With words as beautiful as: ‘Kidhre guhri kidhre madham bareek hai, zindagi tan ek vingi tedhi leek hai...’ (Life is like a zig-zag line alternating into thin and bold shapes) begins Iqbal Singh Dhillon’s book of poems in Punjabi, Jagdey Deevey, released in the city on August 17.
An anthology of Punjabi ghazals penned by Dhillon, Jagdey Deevey follows his two other books of Punjabi poems, Sapp Di Kunj and Dhupp Sunheri. Dhillon, a master’s in English who retired as a professor of English after serving in colleges affiliated to Panjab University (PU) from 1968 to 1978, also served as the head of department and director, youth welfare, PU, from 1978 to 2005. A versatile writer, he has to his credit three books in English too: Folk Dances of Punjab (2002), Victory Over Snoring (2007) and Folk Dances of the North (co-author Rajpal Singh).

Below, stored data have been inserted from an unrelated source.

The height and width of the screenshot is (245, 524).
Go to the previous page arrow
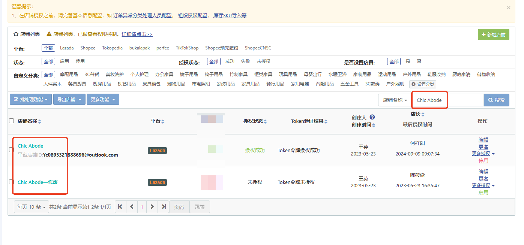[131, 207]
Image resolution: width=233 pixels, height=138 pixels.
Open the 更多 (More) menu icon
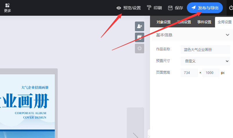[8, 8]
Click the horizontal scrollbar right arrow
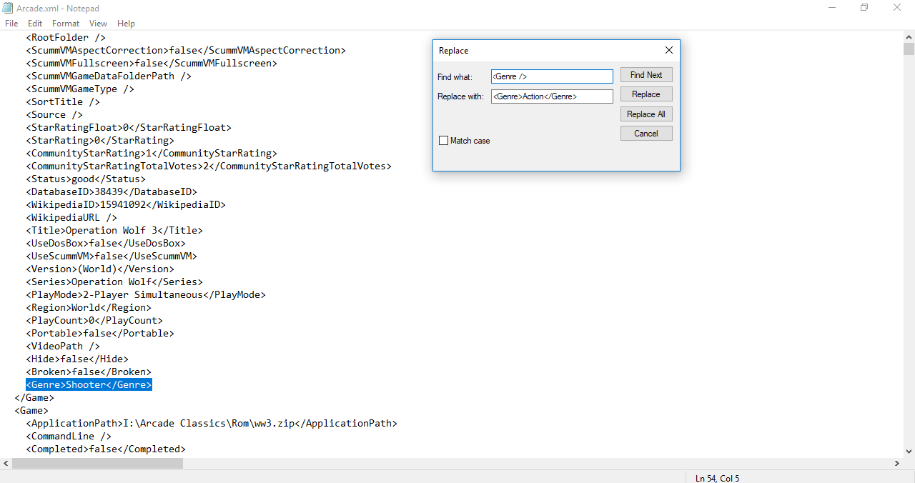915x483 pixels. [896, 464]
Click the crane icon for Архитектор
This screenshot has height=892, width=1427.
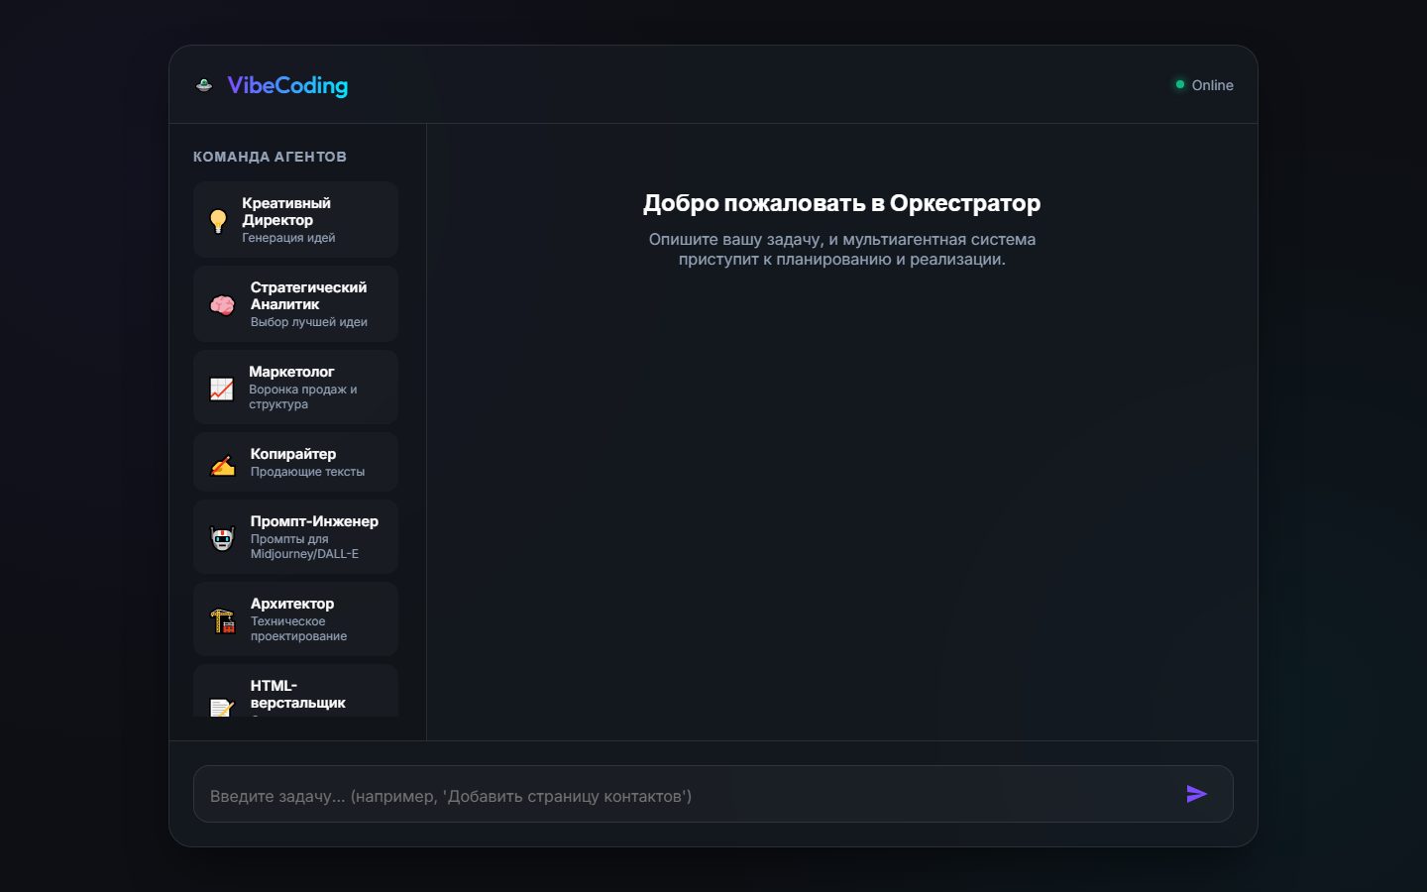[222, 620]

About his love for Punjabi poetry, Dhillon says, “Ever since I was a child, I was inclined towards reading poetry. It was in the ’70s that I started taking my passion seriously, after which I wrote two books of poems.”

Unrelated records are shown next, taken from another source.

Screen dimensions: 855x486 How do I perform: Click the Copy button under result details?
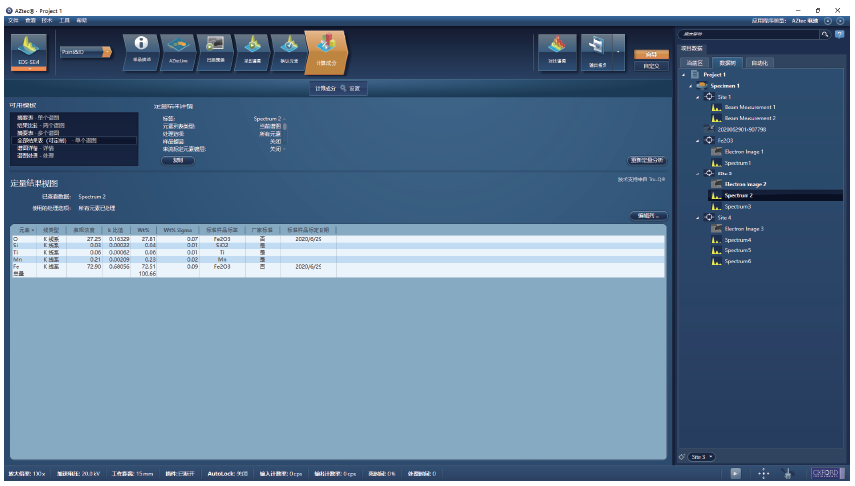[178, 160]
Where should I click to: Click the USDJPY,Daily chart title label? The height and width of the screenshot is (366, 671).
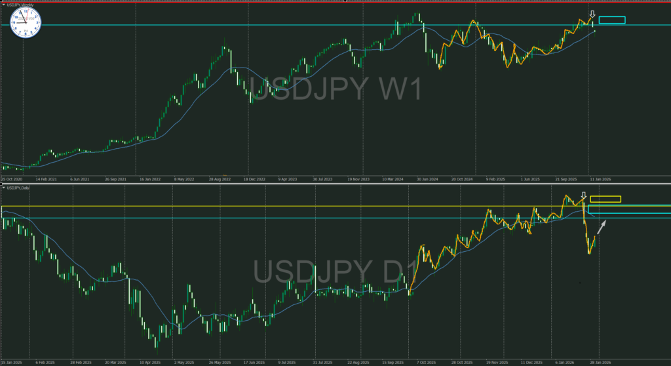click(x=18, y=188)
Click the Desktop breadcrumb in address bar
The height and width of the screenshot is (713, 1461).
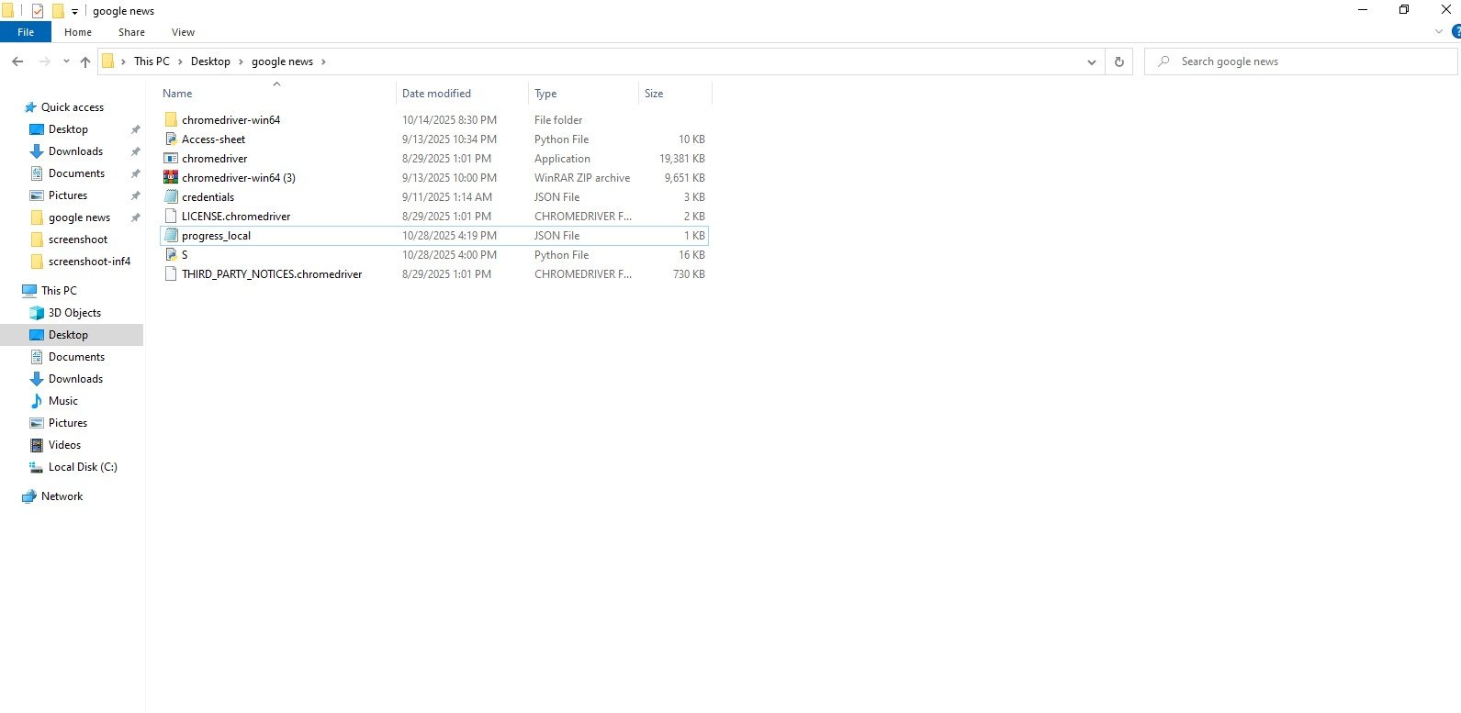point(210,61)
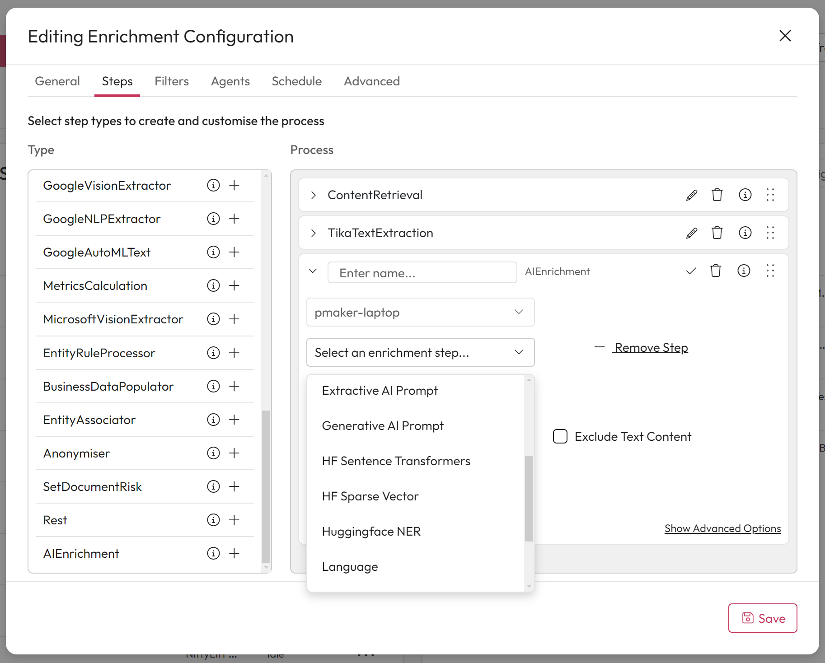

“The book Jagdey Deevey includes 82 ghazal compositions that lay bare the emotional crisis that man has always been involved in, especially in the modern turbulent milieu replete with worries. As a poet, I have also drawn hints for the youth to help them find a way out of the tensions from their lives. They only need to change their attitude a bit and follow the right path, which is usually hard too.”

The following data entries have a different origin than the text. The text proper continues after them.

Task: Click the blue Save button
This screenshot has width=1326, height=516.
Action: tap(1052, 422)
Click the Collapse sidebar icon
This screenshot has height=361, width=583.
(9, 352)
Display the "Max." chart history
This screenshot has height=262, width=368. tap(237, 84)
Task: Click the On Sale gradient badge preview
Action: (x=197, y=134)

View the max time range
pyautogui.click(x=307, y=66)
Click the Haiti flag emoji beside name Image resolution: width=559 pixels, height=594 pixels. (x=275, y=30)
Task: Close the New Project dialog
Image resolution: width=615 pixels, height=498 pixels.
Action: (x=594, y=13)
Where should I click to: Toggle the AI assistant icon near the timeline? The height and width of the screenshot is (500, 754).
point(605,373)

Dhillon explains the technique used in his poems and says, “My book is based on the Punjabi phonological verse technique that has been discovered and documented by me in my previous books. A brief account of this technique is given in the appendix of the book so that the reader can consult it in order to interpret the symbols used while expressing ‘bahar’ of each ghazal.”
For him, “poetry is a way to express emotions, which are born out of experiences.” “Scenarios, from our past till the present travel with us. In this book, I have talked about today’s complex and stressful scene,” adds the philosopher, signing off with one of his ghazals, “‘Mera hai aakash, mai aakash vich hovanga. Evein mitti, agg, paani, paunan cho na tolna.’” (Out of the five elements of human existence, my abode will be the space after I depart).